▸ EXERCISE
Write out the entries below once more, exactly.

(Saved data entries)
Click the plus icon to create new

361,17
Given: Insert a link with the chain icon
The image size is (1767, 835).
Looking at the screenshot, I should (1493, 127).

▸ RESULT BELOW
Click the plus icon to create new

361,17
Given: Insert a link with the chain icon
The image size is (1767, 835).
Looking at the screenshot, I should (1493, 127).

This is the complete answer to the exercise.